Segundo um estudioso como Antony McGrew[4] seria útil ir além das leituras mais ideológicas e infecundas para chegar a uma investigação conceitual rigorosa da globalização, sem reduzi-la simplesmente à pura lógica econômica, capaz de localizar historicamente as formas da globalização para compreender as suas dinâmicas e as interconexões espaço-temporais.

O termo globalização tem interpretações diferentes e as vezes contrastantes entre si, mas tais definições não necessariamente são alternativas, pelo contrário, a natureza complexa e as suas múltiplas dimensões levam a um mosaico de conceituações onde diferentes interpretações apresentadas como opostas podem ser, na realidade, complementares: cada uma delas ajuda a explicar um aspecto, mas não a totalidade do fenômeno. As variantes fundamentais que entendem os elementos materiais, espaço-temporais e cognitivos da globalização são tendencialmente mais orientadas à recíproca integração do que à contradição.

Antes de mais nada, para McGrew, a globalização não é simplesmente uma mudança em extensão e tamanho das relações e das atividades sociais, mas envolve uma ampla reorganização e rearticulação do poder econômico, político, militar e cultural. Em segundo lugar, contrariamente à vertente que apresenta este fenômeno como algo totalmente novo e original, ele sublinha a sua natureza processual e a origem histórica que não é recente.

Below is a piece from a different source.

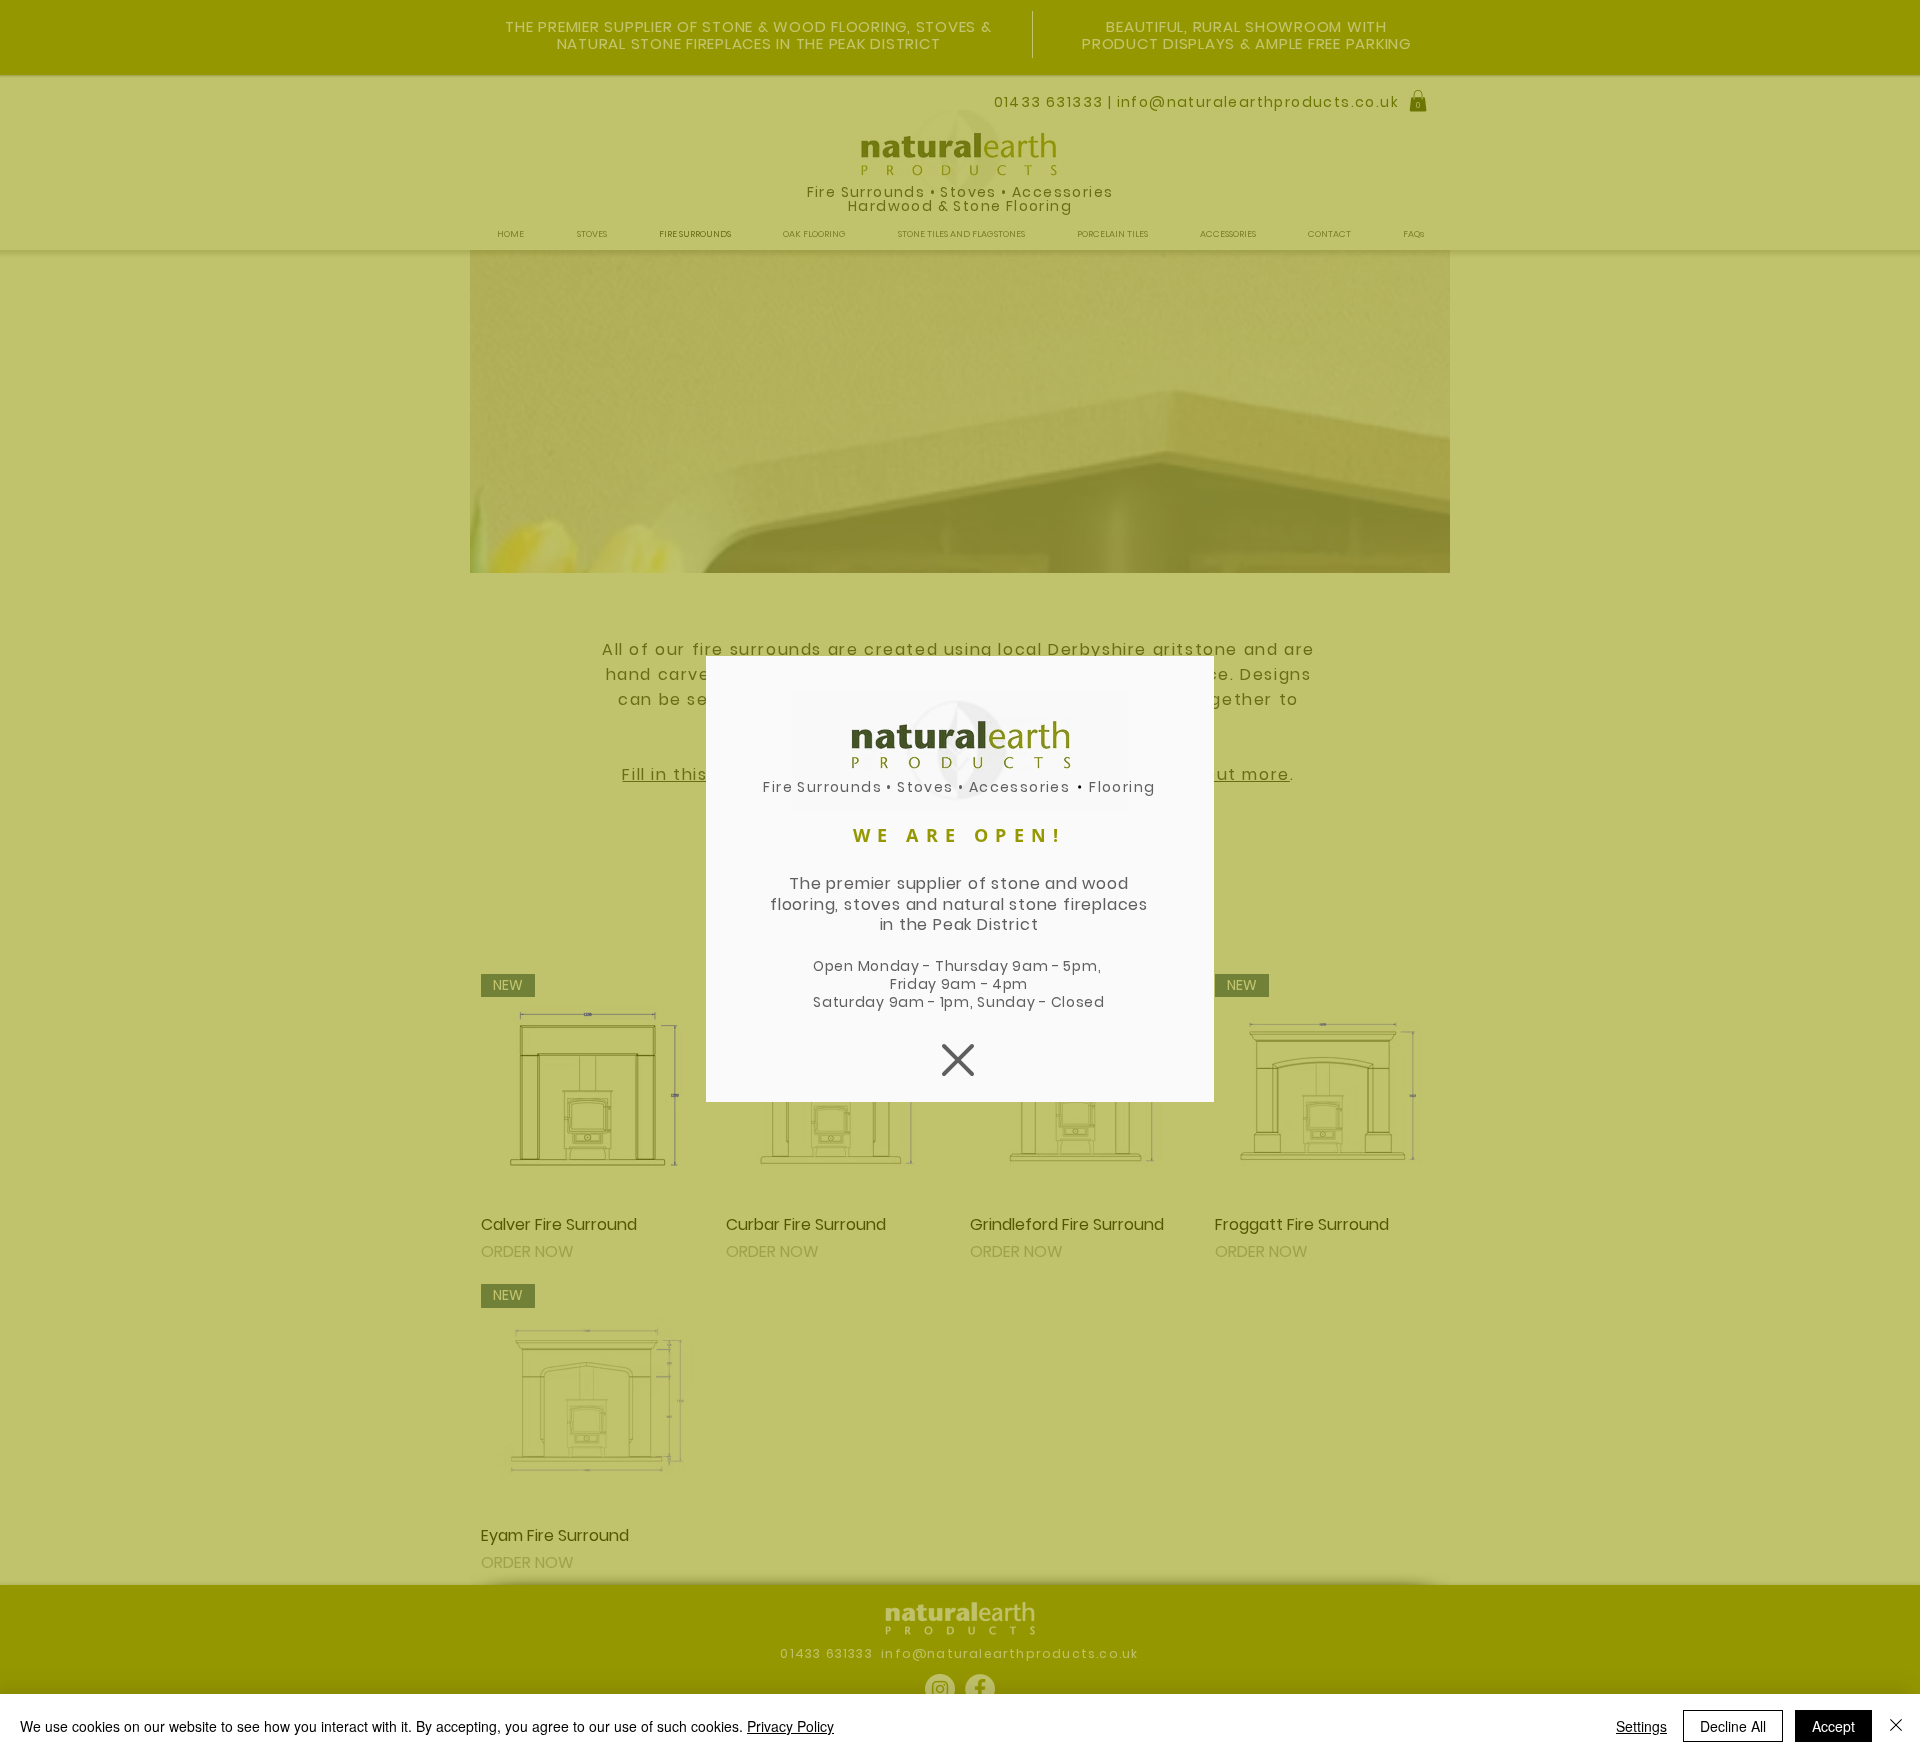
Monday (889, 966)
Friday (915, 984)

Os processos de globalização têm, assim, raízes na revolução geográfica e mercantil do século XVI e desenvolvem-se em três fases, até a idade contemporânea, que são definidoras de todas as formas históricas da globalização, embora diferentes para caraterísticas geográficas, infraestruturas de poder e organização.  Comparar estas formas históricas é a única maneira de localizar os novos elementos. Nesse processo é possível falar seguramente de uma progressiva limitação na soberania estatal, todavia, não seria verdadeira a tese sobre o esvaziamento o a erosão do Estado e ainda menos aquela sobre a sua extinção pela internacionalização.  Pelo contrário, as interconexões globais levam ao emergir de um Estado ainda mais ativo, pois ele é constrangido a instaurar intensas colaborações e cooperações multilaterais, sendo envolvido em estruturas de governance globais ou regionais.  A verdadeira mudança da originaria concepção westfaliana da soberania acontece na superação da distinção entre questões internas e internacionais, que levam os primeiros a ser internacionalizados e os segundos a ser domesticados.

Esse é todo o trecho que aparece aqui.